** Problem to work on **
Print every one of the following rows verbatim, keeping their order.

[[ Data for processing open ]]

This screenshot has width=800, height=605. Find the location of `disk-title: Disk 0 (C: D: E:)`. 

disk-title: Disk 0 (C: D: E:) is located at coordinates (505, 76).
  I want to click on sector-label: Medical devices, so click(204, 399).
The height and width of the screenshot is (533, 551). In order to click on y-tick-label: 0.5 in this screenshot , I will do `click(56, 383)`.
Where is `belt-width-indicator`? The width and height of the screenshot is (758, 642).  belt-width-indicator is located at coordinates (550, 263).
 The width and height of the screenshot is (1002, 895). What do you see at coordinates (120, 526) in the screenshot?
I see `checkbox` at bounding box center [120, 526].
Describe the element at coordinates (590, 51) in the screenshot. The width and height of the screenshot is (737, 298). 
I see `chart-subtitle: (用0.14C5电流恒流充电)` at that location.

[[ Data for processing closed ]]

** Answer section **
This screenshot has width=800, height=605. Find the location of `disk-title: Disk 0 (C: D: E:)`. 

disk-title: Disk 0 (C: D: E:) is located at coordinates (505, 76).
  I want to click on sector-label: Medical devices, so click(204, 399).
The height and width of the screenshot is (533, 551). In order to click on y-tick-label: 0.5 in this screenshot , I will do `click(56, 383)`.
Where is `belt-width-indicator`? The width and height of the screenshot is (758, 642).  belt-width-indicator is located at coordinates (550, 263).
 The width and height of the screenshot is (1002, 895). What do you see at coordinates (120, 526) in the screenshot?
I see `checkbox` at bounding box center [120, 526].
Describe the element at coordinates (590, 51) in the screenshot. The width and height of the screenshot is (737, 298). 
I see `chart-subtitle: (用0.14C5电流恒流充电)` at that location.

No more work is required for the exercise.